If you have early knee osteoarthritis there is a new treatment option being trialed at the moment. It is called the The KineSpring® System and is designed to fill the gap between conservative care and knee replacement surgery.
Most early knee osteoarthritis happens in the medial (inside) of the knee. This is new of device is designed to support the inside of the knee. It is implanted by screwing it into the thigh bone and the shin but sits outside the actual knee joint. This means you can still have a knee replacement at a later stage.
Things I like about this treatment for early knee osteoarthritis.
♦ It does not disturb the normal anatomy and is placed outside the joint.
During the joint sparing procedure, the slender device is implanted under the skin, alongside your knee joint, meaning that your natural joint anatomy remains intact. Unlike joint replacement procedures, none of your bone, ligament, or cartilage is removed during the KineSpring Procedure.
♦ It is reversible
The implant and reversible procedure are specifically designed to enable a rapid recovery, leaving your future treatment options uncompromised.
♦ Good recovery period
Patients recently treated with the KineSpring System typically left the hospital after less than one week and resumed full weight bearing on the knee less than two weeks after the procedure.1
Things I dislike about this treatment for early knee osteoarthritis
♦ It is still invasive and like all surgery there are inherent risks such as infection.
♦ The way they compare it to other treatment options stating
However, many current therapies are either ineffective or involve highly invasive, joint modifying procedures.
The link to find out more about The KineSpring® System for Early Knee Osteoarthritis
Is Invasive Treatment Necessary for Early Knee Osteoarthritis?

▸ **Listed entries**

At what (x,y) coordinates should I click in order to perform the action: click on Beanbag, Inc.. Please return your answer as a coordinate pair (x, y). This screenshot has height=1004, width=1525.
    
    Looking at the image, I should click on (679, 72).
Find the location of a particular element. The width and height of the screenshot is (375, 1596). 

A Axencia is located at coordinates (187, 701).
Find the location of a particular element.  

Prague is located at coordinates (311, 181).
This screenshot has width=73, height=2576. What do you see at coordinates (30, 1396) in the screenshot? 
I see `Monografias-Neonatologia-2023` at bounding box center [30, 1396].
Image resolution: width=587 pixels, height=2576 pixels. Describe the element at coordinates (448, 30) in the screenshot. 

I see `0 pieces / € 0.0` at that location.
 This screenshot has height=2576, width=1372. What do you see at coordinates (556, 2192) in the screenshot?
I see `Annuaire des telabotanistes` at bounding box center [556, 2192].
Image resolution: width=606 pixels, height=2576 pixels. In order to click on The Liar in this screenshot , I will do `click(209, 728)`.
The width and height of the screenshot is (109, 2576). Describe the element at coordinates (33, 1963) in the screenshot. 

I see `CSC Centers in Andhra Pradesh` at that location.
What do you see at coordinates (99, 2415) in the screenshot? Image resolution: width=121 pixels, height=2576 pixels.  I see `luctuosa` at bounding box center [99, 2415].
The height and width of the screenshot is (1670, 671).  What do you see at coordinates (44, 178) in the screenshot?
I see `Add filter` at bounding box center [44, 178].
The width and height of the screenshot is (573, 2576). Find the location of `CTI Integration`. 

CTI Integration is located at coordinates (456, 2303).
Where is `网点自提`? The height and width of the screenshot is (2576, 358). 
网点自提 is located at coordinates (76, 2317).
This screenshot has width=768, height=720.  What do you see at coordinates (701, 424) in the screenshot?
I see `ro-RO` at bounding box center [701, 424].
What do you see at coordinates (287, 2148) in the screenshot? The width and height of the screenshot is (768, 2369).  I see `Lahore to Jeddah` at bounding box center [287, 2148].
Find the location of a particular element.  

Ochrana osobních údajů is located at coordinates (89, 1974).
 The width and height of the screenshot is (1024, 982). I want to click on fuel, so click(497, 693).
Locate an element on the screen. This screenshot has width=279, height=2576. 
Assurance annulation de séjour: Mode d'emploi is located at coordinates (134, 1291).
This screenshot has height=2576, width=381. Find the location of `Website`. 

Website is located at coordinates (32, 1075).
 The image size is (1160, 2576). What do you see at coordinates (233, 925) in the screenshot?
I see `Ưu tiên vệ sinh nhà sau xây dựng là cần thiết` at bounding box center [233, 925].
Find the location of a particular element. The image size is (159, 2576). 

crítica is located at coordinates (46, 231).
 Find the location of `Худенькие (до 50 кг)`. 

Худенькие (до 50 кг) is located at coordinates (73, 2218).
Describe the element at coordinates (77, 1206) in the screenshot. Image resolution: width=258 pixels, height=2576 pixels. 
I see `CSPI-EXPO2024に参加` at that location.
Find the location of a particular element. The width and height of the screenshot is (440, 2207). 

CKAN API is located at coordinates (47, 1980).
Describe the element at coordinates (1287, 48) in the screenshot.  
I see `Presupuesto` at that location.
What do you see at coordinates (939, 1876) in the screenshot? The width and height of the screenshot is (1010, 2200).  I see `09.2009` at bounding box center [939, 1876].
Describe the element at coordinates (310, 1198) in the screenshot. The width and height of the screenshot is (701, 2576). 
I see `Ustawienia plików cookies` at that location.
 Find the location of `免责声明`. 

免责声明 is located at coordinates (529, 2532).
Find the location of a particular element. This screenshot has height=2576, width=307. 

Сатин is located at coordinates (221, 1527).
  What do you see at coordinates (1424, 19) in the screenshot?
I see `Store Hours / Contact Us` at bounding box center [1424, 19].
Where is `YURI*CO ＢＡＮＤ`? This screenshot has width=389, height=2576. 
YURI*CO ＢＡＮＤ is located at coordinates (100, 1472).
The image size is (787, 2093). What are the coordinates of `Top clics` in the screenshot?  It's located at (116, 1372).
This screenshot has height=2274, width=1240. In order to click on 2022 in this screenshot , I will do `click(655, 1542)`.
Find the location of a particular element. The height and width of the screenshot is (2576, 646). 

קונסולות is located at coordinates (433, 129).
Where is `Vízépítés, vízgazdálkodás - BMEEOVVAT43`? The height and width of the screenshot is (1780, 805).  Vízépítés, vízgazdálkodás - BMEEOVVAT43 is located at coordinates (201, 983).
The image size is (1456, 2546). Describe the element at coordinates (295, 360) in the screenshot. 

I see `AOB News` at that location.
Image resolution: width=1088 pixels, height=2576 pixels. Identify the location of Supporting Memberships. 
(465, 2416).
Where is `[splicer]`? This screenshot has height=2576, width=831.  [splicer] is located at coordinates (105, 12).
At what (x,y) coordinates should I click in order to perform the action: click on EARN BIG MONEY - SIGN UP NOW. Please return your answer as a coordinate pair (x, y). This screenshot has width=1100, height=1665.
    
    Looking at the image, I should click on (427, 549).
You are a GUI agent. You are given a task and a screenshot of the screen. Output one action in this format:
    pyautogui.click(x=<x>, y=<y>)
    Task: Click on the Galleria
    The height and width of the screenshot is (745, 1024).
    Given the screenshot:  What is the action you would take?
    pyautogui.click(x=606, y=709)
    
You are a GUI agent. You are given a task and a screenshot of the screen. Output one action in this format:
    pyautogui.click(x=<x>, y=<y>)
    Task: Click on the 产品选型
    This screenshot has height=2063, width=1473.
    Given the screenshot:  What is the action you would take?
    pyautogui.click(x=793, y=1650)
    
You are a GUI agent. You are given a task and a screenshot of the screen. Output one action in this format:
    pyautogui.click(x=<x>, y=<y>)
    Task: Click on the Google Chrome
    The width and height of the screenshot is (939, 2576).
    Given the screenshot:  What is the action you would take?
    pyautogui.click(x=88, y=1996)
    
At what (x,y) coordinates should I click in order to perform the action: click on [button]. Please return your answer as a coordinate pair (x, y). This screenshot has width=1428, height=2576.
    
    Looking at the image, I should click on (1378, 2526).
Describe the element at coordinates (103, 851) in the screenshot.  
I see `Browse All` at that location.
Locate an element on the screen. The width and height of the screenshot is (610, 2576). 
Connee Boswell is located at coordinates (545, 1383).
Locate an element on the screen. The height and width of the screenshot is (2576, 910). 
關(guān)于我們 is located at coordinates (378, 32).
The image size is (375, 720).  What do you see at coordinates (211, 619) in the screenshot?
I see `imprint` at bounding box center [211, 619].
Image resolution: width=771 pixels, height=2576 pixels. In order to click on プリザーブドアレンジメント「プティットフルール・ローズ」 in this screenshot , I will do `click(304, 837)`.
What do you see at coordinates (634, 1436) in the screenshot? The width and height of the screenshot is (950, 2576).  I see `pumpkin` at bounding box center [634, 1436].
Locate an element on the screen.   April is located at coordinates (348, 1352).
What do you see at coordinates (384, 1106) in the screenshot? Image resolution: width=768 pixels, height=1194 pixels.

▸ **What is expected**
In the knee osteoarthritis text, which bones is the KineSpring device screwed into? Answer from the knee osteoarthritis text alone, not from the records.

▸ **Written answer**
The thigh bone and the shin.